- Coat of arms
- Location of Wallenfels within Kronach district
- Wallenfels Wallenfels
- Coordinates: 50°16′03″N 11°28′24″E﻿ / ﻿50.26750°N 11.47333°E
- Country: Germany
- State: Bavaria
- Admin. region: Oberfranken
- District: Kronach
- Subdivisions: 5 Ortsteile

Government
- • Mayor (2020–26): Jens Korn (CSU)

Area
- • Total: 45.60 km^{2} (17.61 sq mi)
- Elevation: 382 m (1,253 ft)

Population (2023-12-31)
- • Total: 2,566
- • Density: 56/km^{2} (150/sq mi)
- Time zone: UTC+01:00 (CET)
- • Summer (DST): UTC+02:00 (CEST)
- Postal codes: 96346
- Dialling codes: 09262
- Vehicle registration: KC
- Website: www.wallenfels.de

= Wallenfels =

Wallenfels is a town in the district of Kronach, in Bavaria, Germany. It is situated in the Franconian Forest, 11 km east of Kronach, and 32 km west of Hof.

==Geography==
Wallenfels lies on the B 173, between Hof and Coburg. Neighbouring communities are Kronach, Marktrodach, Schwarzenbach am Wald, and Presseck.

==Tradition==
The Swedish flag, which is still associated with a unique custom today, goes back to the year 1634 according to oral tradition. Numerous stories are linked to the old Swedish flag, the pride of the Wallenfels. It is said that when the Swedes invaded Wallenfels during the Thirty Years' War, the militia defended the Lower Gate. Many of them are said to have died, but a Swedish flag was captured, after which it was hidden under the Schwedenbrücke (Sweden Bridge).

==Etymology==
There are two possible explanations for the origin of the name "Wallenfels". The simple but unlikely one is the combination of the German words “wallen” and “Fels”. Wallen is a verb which is best translated as "to undulate". The word Fels means "rock".
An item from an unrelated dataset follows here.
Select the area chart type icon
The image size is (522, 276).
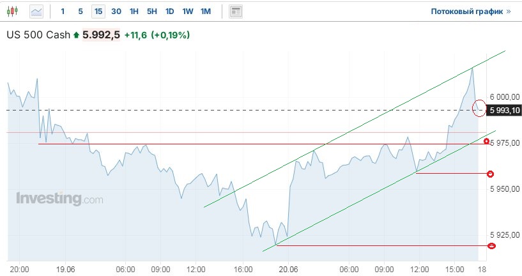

The version favoured by the town's mayor is that Wallenfels’ name comes from the noble family "von Waldenfels". The family owned Waldenfels castle which was located on a hill north of the town. It was destroyed in the German Peasants' War in 1525. Even until the Thirty Years War the town itself used to be called Waldenfels. The name changed into Wallenfels in the 18th century.